Mañana, 18 de febrero de 2007 del calendario gregoriano, empieza un nuevo año chino. El año del cerdo (por cierto, en febrero de 1983 también empezó un año del cerdo, pero si alguien nacido en enero de ese año, o en el año anterior, piensa que se ha librado, no sé si prefiere haber venido al mundo en el año del perro, que es el que le correspondería). No sé qué criterios siguió la milenaria civilización para establecer en febrero (no siempre el mismo día, es un calendario lunar) el comienzo de un nuevo año, pero en cualquier caso les aplaudo. Y es que es en esta época del año cuando todo empieza de nuevo. Vuelve todo lo anterior.
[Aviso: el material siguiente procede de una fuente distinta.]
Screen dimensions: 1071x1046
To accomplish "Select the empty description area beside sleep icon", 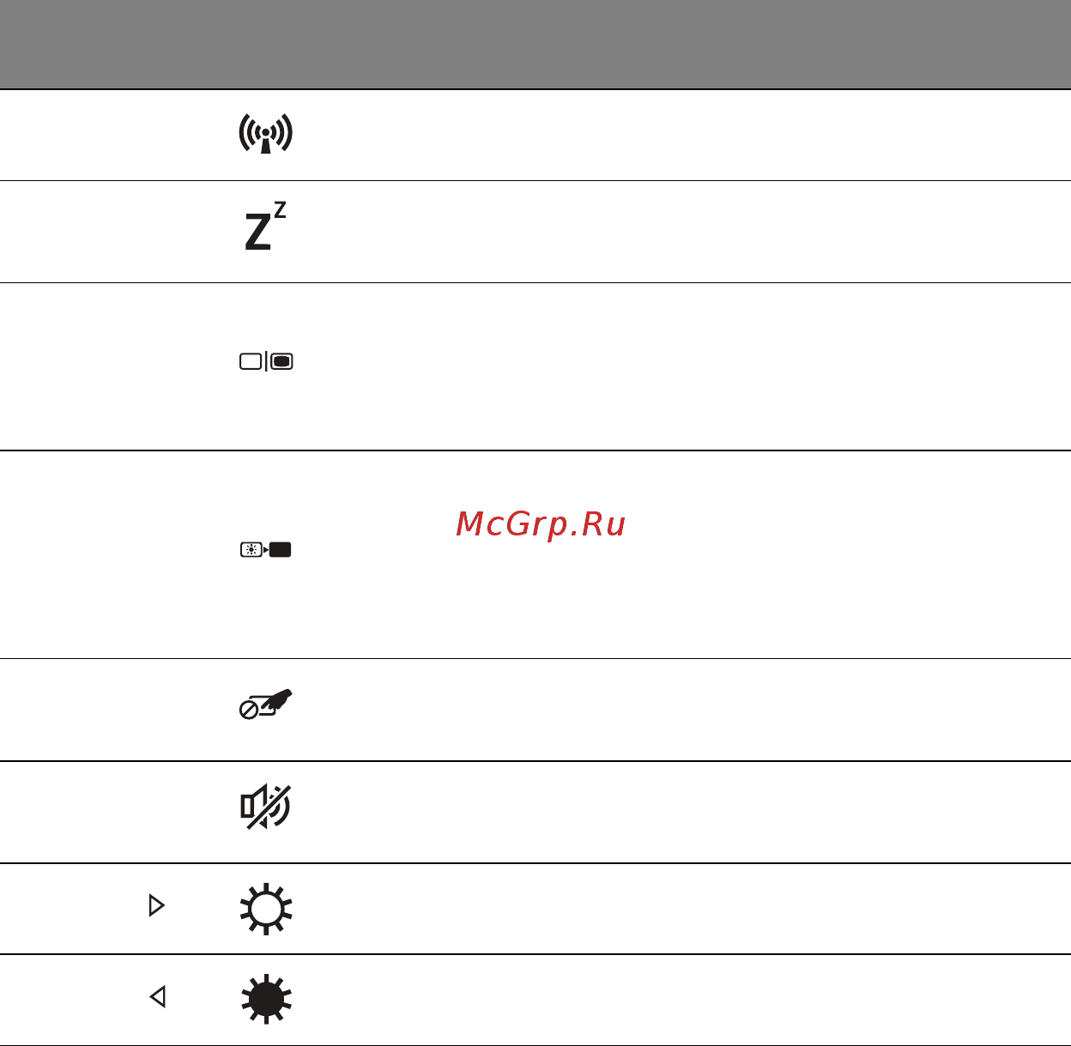I will [687, 232].
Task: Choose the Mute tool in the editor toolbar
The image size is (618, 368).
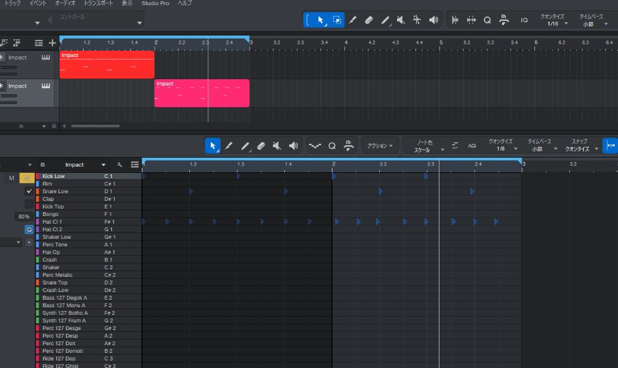Action: pyautogui.click(x=277, y=146)
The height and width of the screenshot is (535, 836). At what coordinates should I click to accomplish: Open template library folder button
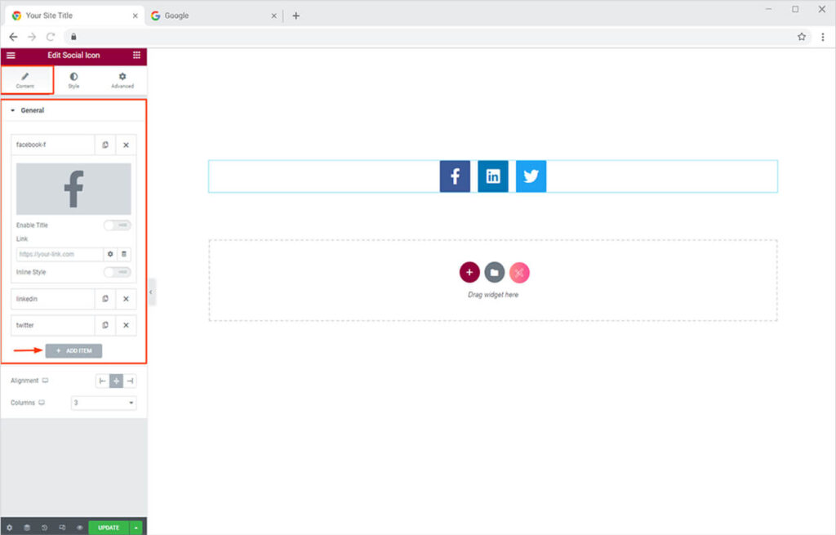(x=494, y=272)
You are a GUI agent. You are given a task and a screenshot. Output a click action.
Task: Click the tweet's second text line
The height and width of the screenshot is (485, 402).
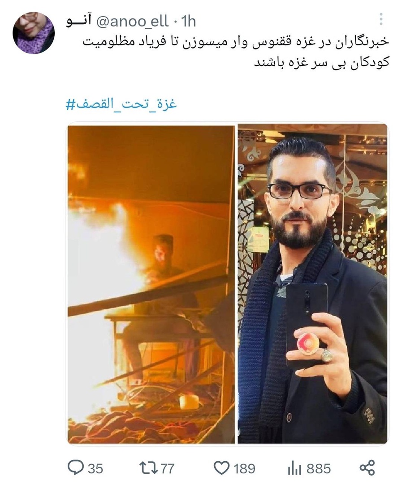(x=321, y=62)
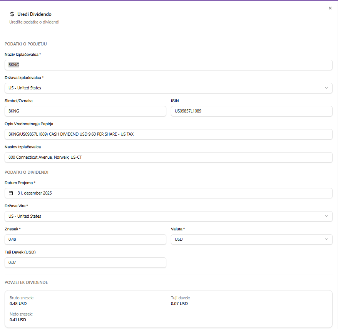Open the Valuta currency dropdown
Viewport: 338px width, 329px height.
click(251, 239)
Vuelven las clases después de los exámenes, vuelve la champions entre semana, el 11-M, el carnaval, las campañas electorales, los óscars; vuelven Messi, Eto’o, Beckham, Roberto Carlos…
Vuelven los madrugones y el despertador, Carrascosa y la tipa de financiero que no sé cómo se llama, el semáforo de Ronda de Levante; vuelven Peris y Miguelton en dos fines de semana consecutivos, vuelven los fines de semana (completos) ciezanos y los jueves murcianos; vuelven las fiestas de Derecho, las clases de presentación y Bruce Willis, bedel del aulario por la mañana.
Vuelven Acuario y Piscis; vuelve a grabar un disco Queen (saldrá en octubre) y Héroes vuelve a programar conciertos; vuelven a estrenar una película en blanco y negro ambientada en los 40, y vuelve Mónica Bellucci. Vuelve a jugársela España, pero sobre todo Luis Aragonés. Volvemos a escribir en el blog Yeclo y yo, que ya hacía tiempo. Vuelven algunas series que no me gusta ver, pero que a alguna gente que vive conmigo se vé que sí; vuelve también un ‘nuevo’ reality en tele5, algo de gente perdida y jodida en una isla; vuelve el All-Star, y vuelve a jugar un español (en el partido de los rookies, pero vale).
Vuelve al fin la primavera, los escotes, los paraguas, las alergias. Vuelven los almendros en flor, y vuelven las oscuras golondrinas buscando un balcón en el que colgar sus nidos. Vuelven todas estas cosas, y pero en el fondo seguimos todos igual. A veces al pasar el tiempo lo único que notamos es que cada vez nos queda menos, y que hay que comprar calendarios nuevos.